• _COSA FARE_
Restituisci per intero il testo della recensione di "Hegemony" dei Mind Snare, senza modificare nulla.

• _TESTO FORNITO_
Mind Snare - Hegemony

BACK IN TIME: recensione gentilmente concessa da Nihil Zine
#PER CHI AMA: Brutal Death
Torino, città che fu teatro del definitivo crollo psichico di Friedrich Nietzsche, è il luogo di provenienza dei Mind Snare, band attiva sin dal 1989 (con il moniker Satan’s Slaughter/ndr) e ben conosciuta nel panorama death underground. 'Hegemony' è stato il loro EP di debutto, un mini cd di sei canzoni (più i live di "Monarch of Prayers" e "The Ancients Awakening" nella versione della Psychic Scream Entertainment/ndr), ben registrato, potente, e di sicuro impatto. Nella bio, i Mind Snare indicano fra i propri gruppi di riferimento Immolation e Morbid Angel; e il riffing di Chris Benso risente, effettivamente, dell'influenza di Trey Azagthoth. Trey, del resto, è stata un'autorità in ambito death metal, difficile dunque non rendergli omaggio. Quel che maggiormente colpisce, dei brani di questo mcd, è la coesione strutturale. Non c'è traccia di pressapochismo nel songwriting, ogni elemento è perfettamente calibrato. Ciò è dovuto alla perizia compositiva degli autori, che hanno saputo confezionare brani dotati di un'identità autonoma, adeguatamente variegati e articolati al proprio interno (vi segnalo, in particolare "To Jesus" e "The Ancients Awakening"). Il risultato finale è un death metal di prima qualità, che tiene desta dall'inizio alla fine l'attenzione dell'ascoltatore, senza mai annoiare.

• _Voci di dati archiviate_
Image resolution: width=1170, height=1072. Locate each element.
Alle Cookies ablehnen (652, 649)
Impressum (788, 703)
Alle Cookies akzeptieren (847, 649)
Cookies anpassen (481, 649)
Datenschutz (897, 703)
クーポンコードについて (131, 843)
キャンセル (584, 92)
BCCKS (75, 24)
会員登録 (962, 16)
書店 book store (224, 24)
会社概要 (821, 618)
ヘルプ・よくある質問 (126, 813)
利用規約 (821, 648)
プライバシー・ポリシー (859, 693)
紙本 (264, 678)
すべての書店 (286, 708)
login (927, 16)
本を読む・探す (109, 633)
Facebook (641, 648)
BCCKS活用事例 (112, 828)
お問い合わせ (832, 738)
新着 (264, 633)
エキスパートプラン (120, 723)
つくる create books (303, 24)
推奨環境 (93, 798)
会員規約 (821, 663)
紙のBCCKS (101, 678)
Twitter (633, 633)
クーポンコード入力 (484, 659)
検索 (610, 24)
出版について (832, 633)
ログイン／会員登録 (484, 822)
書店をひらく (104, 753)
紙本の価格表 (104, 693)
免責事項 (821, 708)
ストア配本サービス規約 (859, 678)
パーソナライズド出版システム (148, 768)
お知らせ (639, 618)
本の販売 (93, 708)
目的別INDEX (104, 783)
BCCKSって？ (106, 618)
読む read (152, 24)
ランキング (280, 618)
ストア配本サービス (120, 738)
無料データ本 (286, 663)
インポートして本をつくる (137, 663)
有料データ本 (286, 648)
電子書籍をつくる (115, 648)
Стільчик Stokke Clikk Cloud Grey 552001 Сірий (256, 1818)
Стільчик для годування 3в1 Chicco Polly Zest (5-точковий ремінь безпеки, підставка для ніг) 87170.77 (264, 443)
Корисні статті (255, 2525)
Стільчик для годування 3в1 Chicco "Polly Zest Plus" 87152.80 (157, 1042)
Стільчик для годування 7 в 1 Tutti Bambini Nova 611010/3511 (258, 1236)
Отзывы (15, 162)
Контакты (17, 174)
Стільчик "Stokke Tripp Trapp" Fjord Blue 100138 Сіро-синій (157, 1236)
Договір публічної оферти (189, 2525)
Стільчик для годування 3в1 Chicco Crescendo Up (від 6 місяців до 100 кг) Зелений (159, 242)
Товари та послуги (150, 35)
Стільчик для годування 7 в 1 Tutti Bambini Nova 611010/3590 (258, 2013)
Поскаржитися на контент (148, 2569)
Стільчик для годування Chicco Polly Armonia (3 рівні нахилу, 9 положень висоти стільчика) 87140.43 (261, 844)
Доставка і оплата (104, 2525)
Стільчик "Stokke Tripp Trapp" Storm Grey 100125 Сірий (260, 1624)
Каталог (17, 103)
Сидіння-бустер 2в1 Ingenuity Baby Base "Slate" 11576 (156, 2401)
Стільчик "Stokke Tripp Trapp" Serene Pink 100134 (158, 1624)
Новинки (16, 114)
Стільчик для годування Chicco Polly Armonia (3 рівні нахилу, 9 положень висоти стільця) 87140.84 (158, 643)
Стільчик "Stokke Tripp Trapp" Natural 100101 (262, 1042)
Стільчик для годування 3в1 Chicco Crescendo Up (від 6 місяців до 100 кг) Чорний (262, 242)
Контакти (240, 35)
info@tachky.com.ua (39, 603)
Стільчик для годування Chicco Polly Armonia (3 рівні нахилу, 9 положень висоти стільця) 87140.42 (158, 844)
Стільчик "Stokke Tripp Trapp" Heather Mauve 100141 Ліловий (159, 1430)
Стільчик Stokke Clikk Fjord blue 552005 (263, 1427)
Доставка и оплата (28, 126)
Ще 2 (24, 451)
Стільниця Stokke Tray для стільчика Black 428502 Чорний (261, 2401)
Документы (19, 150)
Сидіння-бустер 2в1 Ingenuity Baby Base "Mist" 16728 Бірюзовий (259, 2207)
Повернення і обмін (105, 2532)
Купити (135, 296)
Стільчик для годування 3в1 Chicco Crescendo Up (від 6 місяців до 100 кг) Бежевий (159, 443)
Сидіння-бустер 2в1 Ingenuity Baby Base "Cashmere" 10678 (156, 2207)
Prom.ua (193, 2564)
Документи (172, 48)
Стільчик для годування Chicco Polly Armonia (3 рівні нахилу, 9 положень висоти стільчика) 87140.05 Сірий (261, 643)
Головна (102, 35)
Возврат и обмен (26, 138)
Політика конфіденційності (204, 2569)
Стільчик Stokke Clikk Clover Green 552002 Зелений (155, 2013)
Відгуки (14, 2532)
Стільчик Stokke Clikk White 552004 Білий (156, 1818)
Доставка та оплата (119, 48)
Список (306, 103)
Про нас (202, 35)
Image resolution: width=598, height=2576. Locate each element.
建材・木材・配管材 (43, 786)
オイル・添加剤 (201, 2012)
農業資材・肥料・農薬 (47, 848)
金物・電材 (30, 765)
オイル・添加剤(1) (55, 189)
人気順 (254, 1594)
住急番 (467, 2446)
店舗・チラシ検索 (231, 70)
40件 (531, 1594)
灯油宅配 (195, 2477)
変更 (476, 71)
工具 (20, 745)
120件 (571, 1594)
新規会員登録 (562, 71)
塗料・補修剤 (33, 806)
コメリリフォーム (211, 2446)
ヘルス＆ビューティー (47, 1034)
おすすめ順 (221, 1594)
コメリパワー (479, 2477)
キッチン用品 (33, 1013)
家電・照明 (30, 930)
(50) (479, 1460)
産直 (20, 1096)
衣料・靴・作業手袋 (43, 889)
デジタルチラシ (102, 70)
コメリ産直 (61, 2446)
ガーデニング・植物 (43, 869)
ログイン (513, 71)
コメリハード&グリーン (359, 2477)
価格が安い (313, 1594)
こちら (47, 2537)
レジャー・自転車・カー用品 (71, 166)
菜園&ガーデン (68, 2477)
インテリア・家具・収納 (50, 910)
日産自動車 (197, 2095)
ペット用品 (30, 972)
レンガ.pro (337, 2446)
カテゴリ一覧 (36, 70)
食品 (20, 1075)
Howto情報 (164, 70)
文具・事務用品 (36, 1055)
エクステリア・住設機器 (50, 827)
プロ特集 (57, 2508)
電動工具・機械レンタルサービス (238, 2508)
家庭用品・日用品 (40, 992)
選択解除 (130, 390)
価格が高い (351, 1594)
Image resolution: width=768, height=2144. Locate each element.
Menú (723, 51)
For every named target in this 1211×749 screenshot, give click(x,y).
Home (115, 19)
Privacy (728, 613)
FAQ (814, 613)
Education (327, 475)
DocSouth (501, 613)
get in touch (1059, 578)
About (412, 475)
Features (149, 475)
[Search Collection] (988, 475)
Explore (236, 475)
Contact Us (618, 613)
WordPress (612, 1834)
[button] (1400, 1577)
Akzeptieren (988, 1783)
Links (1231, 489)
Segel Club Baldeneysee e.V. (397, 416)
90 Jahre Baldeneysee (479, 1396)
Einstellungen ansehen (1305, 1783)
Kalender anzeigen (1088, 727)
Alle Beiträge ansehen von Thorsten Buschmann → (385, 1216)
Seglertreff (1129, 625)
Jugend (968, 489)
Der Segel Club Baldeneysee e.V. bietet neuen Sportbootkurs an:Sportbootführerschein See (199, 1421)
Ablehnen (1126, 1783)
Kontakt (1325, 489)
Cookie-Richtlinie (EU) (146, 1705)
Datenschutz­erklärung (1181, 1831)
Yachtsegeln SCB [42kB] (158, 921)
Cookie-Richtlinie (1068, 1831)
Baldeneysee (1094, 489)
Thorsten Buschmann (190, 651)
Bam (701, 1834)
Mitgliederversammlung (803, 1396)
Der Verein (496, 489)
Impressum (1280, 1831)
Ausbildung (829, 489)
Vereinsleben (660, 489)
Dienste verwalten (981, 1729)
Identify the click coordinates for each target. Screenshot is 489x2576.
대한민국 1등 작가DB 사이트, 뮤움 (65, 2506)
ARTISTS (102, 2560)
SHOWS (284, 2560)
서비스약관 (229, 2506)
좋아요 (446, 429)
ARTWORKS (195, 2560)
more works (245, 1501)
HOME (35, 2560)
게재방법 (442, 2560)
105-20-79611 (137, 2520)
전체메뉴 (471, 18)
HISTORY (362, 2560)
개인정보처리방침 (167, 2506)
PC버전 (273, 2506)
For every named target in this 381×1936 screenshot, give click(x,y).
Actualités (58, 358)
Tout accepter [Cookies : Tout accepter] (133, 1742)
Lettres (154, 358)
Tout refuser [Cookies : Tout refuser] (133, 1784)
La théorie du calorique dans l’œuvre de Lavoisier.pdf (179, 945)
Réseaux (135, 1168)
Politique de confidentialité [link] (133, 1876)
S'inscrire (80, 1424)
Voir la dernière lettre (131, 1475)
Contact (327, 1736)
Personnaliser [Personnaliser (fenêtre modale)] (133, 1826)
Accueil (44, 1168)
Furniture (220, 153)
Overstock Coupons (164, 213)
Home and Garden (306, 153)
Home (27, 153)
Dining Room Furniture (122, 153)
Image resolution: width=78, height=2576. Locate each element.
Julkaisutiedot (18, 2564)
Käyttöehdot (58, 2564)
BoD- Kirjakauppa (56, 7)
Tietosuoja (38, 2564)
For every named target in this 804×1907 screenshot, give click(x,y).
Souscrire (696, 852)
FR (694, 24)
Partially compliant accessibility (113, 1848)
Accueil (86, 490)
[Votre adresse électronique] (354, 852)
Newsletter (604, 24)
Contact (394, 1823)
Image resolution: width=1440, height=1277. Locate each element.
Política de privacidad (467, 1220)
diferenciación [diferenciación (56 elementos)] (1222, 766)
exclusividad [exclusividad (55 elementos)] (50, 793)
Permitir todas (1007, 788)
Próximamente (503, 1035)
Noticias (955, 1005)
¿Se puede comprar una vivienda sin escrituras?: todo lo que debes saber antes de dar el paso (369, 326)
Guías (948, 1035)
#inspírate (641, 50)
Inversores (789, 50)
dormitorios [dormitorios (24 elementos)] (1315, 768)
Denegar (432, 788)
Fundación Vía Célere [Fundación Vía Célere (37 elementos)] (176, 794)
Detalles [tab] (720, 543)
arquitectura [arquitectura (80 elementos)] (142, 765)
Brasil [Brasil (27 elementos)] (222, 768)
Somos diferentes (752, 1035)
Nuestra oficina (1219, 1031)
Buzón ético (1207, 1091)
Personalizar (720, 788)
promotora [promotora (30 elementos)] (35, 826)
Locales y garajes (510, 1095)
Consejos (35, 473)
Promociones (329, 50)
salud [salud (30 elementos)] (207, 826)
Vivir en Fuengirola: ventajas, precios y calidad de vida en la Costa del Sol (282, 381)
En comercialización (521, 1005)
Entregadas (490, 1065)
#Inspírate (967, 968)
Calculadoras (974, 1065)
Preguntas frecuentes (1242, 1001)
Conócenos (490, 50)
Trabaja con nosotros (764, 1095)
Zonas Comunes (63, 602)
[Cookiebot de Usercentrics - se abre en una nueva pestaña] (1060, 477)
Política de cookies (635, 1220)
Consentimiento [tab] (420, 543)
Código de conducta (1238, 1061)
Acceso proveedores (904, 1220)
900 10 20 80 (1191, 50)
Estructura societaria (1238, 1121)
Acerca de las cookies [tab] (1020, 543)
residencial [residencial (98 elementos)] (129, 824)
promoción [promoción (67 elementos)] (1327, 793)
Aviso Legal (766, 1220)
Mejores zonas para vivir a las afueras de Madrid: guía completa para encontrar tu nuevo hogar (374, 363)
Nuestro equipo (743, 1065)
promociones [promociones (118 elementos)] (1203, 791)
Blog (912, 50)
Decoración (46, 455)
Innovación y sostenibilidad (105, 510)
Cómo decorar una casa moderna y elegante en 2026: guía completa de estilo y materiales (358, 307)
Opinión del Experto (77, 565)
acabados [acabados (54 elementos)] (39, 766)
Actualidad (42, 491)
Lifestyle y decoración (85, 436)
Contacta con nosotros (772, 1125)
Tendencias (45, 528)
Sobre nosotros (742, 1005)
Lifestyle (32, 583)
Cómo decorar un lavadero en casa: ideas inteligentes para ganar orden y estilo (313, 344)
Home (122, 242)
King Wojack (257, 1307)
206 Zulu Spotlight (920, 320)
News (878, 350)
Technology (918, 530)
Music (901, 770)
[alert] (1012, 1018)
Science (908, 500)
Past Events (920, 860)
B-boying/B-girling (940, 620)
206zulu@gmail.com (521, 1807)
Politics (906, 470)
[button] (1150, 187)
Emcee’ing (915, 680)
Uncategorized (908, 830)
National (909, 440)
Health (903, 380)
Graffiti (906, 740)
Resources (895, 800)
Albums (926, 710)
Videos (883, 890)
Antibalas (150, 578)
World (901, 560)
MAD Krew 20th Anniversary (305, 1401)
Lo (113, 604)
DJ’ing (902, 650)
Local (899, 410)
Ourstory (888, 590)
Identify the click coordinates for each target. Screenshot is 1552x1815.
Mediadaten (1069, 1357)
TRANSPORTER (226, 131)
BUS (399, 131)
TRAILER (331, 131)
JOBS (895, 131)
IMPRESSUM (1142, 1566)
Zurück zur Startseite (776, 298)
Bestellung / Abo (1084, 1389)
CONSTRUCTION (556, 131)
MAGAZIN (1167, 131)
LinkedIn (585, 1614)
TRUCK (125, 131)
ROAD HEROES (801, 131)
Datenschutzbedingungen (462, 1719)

• _RISULTATO DEL COMPITO_
Mind Snare - Hegemony

BACK IN TIME: recensione gentilmente concessa da Nihil Zine
#PER CHI AMA: Brutal Death
Torino, città che fu teatro del definitivo crollo psichico di Friedrich Nietzsche, è il luogo di provenienza dei Mind Snare, band attiva sin dal 1989 (con il moniker Satan’s Slaughter/ndr) e ben conosciuta nel panorama death underground. 'Hegemony' è stato il loro EP di debutto, un mini cd di sei canzoni (più i live di "Monarch of Prayers" e "The Ancients Awakening" nella versione della Psychic Scream Entertainment/ndr), ben registrato, potente, e di sicuro impatto. Nella bio, i Mind Snare indicano fra i propri gruppi di riferimento Immolation e Morbid Angel; e il riffing di Chris Benso risente, effettivamente, dell'influenza di Trey Azagthoth. Trey, del resto, è stata un'autorità in ambito death metal, difficile dunque non rendergli omaggio. Quel che maggiormente colpisce, dei brani di questo mcd, è la coesione strutturale. Non c'è traccia di pressapochismo nel songwriting, ogni elemento è perfettamente calibrato. Ciò è dovuto alla perizia compositiva degli autori, che hanno saputo confezionare brani dotati di un'identità autonoma, adeguatamente variegati e articolati al proprio interno (vi segnalo, in particolare "To Jesus" e "The Ancients Awakening"). Il risultato finale è un death metal di prima qualità, che tiene desta dall'inizio alla fine l'attenzione dell'ascoltatore, senza mai annoiare.